PROMPT ->
Which lines in the listing below contain "flag"? Copy each of them.

RECORDS FOR THIS EXERCISE ->
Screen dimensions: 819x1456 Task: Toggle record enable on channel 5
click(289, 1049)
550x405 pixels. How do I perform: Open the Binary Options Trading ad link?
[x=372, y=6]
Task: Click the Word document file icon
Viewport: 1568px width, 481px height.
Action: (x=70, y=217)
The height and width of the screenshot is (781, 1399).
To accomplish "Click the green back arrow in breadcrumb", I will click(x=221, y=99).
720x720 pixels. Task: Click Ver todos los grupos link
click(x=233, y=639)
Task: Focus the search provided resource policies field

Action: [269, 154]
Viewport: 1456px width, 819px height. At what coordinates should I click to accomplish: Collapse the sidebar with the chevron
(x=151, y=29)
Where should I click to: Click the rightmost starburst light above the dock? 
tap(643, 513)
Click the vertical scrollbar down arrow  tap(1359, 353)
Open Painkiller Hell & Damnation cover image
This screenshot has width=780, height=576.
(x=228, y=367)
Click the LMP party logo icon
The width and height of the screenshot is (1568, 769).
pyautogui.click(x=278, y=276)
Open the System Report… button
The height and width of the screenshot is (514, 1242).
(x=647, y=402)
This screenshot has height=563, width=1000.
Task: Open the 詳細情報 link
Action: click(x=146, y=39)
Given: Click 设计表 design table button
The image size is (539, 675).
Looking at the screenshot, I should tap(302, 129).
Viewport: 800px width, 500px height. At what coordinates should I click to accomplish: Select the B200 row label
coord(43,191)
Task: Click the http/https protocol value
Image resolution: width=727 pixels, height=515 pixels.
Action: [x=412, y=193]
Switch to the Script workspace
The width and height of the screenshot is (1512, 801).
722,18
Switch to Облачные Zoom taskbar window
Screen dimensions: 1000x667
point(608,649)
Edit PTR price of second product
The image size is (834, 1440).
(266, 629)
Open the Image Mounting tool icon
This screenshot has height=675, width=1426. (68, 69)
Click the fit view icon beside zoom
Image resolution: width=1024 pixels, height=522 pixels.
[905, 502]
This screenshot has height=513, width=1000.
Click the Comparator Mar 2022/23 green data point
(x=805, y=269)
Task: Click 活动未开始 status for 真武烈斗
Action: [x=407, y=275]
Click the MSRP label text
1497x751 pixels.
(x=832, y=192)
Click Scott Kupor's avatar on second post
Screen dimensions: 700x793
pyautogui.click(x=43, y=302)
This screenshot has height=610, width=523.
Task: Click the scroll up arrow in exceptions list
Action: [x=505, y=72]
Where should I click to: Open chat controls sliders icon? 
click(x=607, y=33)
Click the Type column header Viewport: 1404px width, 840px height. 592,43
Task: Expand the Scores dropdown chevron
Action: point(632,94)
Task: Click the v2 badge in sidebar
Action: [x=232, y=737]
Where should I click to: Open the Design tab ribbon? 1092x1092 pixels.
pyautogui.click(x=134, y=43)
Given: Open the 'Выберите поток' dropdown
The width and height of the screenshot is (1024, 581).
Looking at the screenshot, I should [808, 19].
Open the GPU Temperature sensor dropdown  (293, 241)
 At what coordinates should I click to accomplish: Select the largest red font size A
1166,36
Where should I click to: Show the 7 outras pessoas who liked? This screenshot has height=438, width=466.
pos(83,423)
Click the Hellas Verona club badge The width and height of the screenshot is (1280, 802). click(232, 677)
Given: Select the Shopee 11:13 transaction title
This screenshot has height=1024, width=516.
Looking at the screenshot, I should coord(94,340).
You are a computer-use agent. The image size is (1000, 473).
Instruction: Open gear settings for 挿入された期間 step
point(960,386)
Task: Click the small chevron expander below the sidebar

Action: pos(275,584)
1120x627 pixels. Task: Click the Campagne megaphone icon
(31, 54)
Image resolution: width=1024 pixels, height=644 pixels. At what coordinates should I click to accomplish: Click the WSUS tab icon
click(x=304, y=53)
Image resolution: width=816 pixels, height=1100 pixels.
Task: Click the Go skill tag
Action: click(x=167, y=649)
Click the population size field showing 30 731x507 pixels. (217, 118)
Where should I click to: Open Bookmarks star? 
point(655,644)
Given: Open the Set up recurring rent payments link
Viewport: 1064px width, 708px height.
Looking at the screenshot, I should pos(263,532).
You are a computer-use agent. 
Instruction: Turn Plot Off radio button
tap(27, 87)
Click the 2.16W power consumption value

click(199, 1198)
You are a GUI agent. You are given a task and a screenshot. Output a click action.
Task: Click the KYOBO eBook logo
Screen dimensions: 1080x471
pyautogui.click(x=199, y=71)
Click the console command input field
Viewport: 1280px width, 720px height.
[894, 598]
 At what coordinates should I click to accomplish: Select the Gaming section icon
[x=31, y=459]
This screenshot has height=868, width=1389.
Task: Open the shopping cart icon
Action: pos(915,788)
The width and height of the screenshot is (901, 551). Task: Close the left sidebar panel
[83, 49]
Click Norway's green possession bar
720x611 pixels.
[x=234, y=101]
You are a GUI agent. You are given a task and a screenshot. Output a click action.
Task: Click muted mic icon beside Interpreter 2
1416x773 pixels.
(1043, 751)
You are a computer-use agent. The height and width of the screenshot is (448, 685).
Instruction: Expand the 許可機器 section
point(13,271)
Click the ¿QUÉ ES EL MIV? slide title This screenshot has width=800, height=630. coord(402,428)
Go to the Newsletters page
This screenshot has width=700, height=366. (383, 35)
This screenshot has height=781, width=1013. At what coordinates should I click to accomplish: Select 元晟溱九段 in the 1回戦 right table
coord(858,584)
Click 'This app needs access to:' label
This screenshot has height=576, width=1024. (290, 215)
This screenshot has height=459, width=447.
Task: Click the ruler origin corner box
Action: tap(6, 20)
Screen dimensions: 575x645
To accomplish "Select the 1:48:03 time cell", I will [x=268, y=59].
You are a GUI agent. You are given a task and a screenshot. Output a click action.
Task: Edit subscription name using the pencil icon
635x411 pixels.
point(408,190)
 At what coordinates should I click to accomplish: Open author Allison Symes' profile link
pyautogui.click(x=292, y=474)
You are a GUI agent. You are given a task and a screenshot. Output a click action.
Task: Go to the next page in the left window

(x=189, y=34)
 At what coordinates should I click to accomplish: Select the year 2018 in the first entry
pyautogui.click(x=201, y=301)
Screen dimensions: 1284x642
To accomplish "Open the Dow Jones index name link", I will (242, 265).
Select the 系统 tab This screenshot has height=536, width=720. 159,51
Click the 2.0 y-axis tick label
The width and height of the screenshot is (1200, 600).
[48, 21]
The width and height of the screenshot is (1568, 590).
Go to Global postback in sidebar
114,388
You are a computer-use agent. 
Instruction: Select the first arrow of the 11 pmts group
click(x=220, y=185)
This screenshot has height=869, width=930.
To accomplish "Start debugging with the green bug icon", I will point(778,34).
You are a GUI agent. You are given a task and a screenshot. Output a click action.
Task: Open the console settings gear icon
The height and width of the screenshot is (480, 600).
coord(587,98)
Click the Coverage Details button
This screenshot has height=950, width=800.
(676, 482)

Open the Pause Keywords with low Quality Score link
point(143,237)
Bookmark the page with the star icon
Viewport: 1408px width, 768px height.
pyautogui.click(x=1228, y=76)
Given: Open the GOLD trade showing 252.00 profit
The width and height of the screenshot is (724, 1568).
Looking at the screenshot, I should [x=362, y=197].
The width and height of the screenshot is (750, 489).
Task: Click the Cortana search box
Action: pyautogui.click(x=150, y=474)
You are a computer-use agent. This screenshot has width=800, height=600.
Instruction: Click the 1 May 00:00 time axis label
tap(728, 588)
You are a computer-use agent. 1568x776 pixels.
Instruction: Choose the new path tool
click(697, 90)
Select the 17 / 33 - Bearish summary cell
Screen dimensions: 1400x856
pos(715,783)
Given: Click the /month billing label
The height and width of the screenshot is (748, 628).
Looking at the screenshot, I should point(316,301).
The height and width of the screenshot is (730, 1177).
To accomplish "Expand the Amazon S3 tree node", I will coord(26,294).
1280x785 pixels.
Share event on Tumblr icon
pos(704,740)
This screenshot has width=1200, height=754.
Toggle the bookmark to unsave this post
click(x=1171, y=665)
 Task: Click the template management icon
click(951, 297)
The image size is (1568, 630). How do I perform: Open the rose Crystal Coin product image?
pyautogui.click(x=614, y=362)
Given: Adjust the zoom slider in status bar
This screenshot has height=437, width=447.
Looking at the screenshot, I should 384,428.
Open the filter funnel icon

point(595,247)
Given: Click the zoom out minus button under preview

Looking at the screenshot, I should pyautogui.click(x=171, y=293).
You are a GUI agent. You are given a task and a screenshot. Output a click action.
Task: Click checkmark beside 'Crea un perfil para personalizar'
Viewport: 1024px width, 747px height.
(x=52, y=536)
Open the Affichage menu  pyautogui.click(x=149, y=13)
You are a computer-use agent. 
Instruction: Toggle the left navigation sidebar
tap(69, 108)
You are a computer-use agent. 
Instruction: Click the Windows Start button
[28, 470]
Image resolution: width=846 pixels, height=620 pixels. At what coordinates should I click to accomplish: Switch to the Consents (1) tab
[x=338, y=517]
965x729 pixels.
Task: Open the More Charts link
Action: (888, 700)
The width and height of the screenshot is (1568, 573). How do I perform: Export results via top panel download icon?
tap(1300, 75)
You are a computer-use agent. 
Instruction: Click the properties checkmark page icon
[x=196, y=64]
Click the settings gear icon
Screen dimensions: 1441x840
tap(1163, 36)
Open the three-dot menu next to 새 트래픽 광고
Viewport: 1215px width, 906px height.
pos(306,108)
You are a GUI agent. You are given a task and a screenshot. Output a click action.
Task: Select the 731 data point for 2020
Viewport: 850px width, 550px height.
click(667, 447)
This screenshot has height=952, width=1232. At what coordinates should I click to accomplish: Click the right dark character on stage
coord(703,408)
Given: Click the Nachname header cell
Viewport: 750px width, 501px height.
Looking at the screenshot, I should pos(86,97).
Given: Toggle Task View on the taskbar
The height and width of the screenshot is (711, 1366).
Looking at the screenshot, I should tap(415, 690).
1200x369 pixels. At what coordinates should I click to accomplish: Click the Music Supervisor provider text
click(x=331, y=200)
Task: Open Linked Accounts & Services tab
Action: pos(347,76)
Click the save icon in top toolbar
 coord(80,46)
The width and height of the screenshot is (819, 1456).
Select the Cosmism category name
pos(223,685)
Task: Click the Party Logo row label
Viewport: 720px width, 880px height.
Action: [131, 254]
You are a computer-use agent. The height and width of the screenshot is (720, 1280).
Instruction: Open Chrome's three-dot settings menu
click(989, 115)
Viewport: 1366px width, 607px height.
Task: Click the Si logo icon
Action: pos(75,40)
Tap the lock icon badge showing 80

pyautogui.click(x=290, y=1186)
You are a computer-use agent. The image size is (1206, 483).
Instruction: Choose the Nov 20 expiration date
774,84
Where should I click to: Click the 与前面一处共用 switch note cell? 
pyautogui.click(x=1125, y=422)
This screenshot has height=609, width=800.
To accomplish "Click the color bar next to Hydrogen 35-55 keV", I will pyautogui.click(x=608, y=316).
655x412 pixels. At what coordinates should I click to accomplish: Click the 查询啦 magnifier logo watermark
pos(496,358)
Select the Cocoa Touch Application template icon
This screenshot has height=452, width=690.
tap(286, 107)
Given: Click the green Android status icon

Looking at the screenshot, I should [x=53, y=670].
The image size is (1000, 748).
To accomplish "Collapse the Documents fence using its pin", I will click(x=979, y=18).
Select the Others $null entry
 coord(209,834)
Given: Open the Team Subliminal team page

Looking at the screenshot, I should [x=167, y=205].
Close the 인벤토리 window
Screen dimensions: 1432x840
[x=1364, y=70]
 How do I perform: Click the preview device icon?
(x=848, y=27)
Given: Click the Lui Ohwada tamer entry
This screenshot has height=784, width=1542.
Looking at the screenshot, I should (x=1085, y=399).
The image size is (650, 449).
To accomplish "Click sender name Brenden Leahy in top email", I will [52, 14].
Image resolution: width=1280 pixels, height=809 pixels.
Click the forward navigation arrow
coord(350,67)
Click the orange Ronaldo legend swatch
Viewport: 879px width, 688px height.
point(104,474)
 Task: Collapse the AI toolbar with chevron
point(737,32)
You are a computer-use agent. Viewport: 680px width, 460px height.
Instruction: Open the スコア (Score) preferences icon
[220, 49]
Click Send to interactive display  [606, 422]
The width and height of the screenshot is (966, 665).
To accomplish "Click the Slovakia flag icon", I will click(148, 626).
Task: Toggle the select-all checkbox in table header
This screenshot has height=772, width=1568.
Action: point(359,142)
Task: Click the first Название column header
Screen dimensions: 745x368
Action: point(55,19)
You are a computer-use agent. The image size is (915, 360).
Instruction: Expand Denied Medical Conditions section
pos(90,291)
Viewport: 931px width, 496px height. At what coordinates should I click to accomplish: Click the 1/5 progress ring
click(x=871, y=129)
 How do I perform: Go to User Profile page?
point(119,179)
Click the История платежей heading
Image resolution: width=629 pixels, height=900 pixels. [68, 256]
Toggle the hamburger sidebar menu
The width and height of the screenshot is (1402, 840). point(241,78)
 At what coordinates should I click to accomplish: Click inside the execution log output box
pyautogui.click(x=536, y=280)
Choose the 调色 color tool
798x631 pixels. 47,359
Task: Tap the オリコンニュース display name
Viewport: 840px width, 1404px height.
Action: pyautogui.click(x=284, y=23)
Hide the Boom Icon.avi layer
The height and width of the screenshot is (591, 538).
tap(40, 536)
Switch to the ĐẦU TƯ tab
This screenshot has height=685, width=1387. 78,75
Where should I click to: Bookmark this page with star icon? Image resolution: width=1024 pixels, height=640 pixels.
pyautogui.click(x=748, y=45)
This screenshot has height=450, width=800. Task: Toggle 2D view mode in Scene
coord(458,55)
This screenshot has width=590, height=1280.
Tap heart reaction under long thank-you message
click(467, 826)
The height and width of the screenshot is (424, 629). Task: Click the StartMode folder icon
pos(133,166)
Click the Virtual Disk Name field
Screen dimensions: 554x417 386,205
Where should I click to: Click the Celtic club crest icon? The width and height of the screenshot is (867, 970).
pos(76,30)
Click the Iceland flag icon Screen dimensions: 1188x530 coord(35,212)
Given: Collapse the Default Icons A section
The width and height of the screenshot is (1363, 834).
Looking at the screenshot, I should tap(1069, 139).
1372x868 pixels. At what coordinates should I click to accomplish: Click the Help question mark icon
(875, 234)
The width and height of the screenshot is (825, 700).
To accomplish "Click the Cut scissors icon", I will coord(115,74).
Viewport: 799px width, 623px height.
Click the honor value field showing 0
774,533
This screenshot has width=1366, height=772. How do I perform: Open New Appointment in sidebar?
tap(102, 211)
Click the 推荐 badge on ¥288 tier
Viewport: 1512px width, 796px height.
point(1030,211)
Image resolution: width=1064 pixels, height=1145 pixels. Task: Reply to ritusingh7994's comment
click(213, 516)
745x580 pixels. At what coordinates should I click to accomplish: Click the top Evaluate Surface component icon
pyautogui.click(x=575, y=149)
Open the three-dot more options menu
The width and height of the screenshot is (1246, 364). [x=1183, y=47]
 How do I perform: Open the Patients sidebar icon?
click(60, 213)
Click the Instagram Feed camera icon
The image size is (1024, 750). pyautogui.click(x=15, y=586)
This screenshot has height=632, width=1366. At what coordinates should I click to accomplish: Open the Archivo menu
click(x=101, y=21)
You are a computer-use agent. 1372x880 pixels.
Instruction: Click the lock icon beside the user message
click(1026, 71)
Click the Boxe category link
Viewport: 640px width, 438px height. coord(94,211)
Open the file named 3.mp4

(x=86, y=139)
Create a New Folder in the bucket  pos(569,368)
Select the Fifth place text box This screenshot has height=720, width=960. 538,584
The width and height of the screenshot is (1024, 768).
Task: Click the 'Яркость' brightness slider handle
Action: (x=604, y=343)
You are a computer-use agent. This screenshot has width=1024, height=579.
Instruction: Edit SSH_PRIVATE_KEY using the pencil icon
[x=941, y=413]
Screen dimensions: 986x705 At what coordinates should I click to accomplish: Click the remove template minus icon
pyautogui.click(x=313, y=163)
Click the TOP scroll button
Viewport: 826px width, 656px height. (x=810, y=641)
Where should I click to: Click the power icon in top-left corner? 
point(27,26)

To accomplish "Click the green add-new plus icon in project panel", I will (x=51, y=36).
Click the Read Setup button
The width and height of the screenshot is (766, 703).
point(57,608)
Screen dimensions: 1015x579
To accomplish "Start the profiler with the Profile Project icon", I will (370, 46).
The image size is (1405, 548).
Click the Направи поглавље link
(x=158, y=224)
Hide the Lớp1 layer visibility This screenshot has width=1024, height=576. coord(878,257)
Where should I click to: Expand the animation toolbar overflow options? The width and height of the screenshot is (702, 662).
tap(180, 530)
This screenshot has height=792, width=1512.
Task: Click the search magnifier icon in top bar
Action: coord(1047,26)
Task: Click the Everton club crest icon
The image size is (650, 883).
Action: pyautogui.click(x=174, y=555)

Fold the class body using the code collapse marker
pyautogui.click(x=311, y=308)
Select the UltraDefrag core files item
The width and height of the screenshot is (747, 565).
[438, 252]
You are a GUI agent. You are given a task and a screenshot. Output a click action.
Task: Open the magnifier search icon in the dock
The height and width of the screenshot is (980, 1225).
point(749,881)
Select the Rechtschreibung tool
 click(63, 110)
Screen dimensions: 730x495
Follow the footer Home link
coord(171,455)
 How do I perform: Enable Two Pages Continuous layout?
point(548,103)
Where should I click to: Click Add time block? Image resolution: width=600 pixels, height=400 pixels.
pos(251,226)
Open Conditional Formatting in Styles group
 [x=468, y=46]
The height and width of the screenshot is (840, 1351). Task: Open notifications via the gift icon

TASK RESPONSE ->
To accomplish "Click the Slovakia flag icon", I will click(148, 626).
Click the Iceland flag icon Screen dimensions: 1188x530 coord(35,212)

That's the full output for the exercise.